Não espere um Tokaji denso e licoroso, super doce, pois este não é um dos tradicionais botritizados (é de colheita tardia, mais leve e delicado, mas igualmente suculento). É doce, sim, mas tem boa acidez e é elegante, não enjoa - parece até um pouco a Riesling (não só pela cor brilhante, mas pela suavidade floral que muito lembra a alemã).

Os Membros do Sonoma fizeram o favor de acabar completamente com o estoque da safra 2011 no Brasil.
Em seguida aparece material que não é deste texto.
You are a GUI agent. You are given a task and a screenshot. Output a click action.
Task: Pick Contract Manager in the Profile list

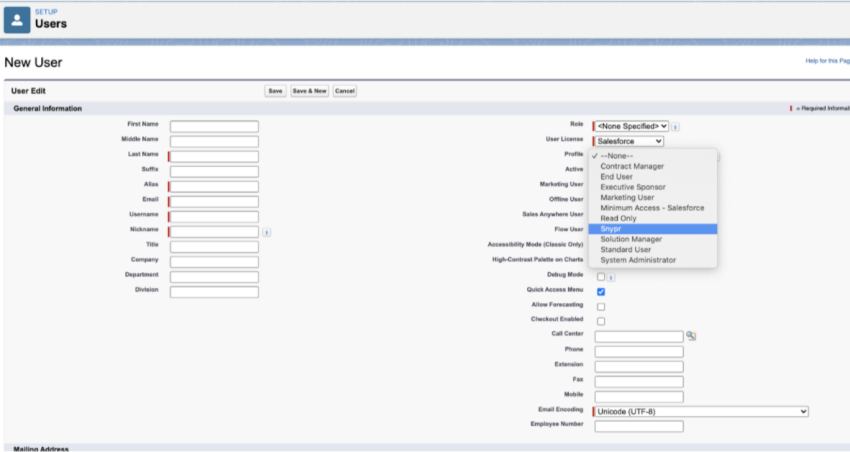[632, 166]

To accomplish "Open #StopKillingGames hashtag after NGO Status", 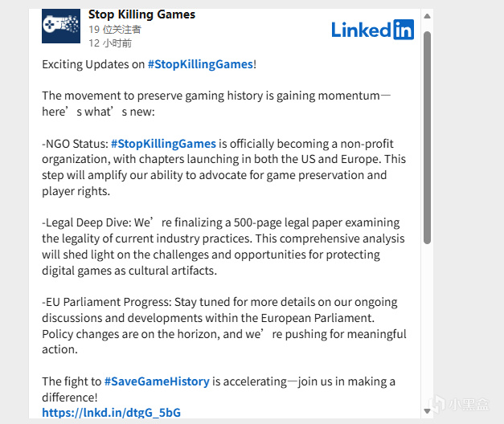I will (163, 144).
Mas a boa notícia é que conseguimos 44 garrafas da recém-chegada produção de 2013.

A doçura, de mel, está mais jovem e floral desta vez – madressilvas, pétalas de laranjeiras e goiabeiras. Tudo numa delicadeza impressionante neste vinho. Nada enjoativo, nada doce demais, dá para beber este meio litro sozinho sem dificuldades (só prazeres!).
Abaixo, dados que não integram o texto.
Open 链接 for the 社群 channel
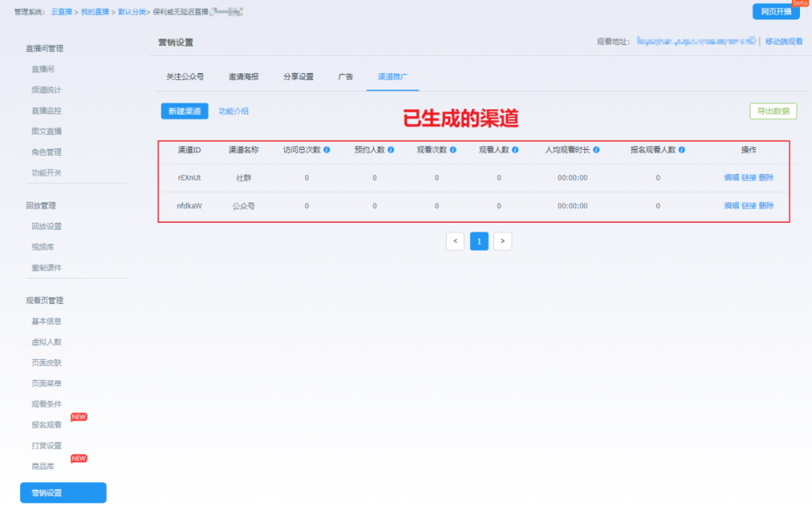Viewport: 812px width, 514px height. tap(749, 178)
Não está fácil colocar as mãos em uma dessas garrafas. Em Tokaj e seus pouco mais de 50 km² de vinhas, as colheitas são sempre pequenas, de rendimento menor das uvas maduras, são limitadas mesmo. Além de nós, só alguns poucos e selecionados restaurantes contam com unidades deste vinho na carta.

 

Graduação alcoólica: 10,5%

História

Antigamente, Tokaji era uma das regiões mais valorizadas do mundo. “Rei dos vinhos, vinho dos reis” não é uma alcunha que conquistou à toa. Porém, a tradição se perdeu um pouco no tempo.

 

Em 1990, o britânico Hugh Johnson, um dos maiores e mais notáveis escritores de vinho de todos os tempos (o mesmo que escreveu o grande livro “A História do Vinho”), se empenhou em trazer de volta a fama internacional de Tokaji. Ele fundou a vinícola Real Tokaji, que já se tornou líder no processo de renascimento da vitivinicultura na Hungria.

 

Seus vinhos, que já alcançaram 30 países ao redor do globo, ganharam mais de 100 prêmios internacionais. Nas palavras de Jonhson, a ideia do vinho húngaro é "fazer anjos cantarem e louvarem".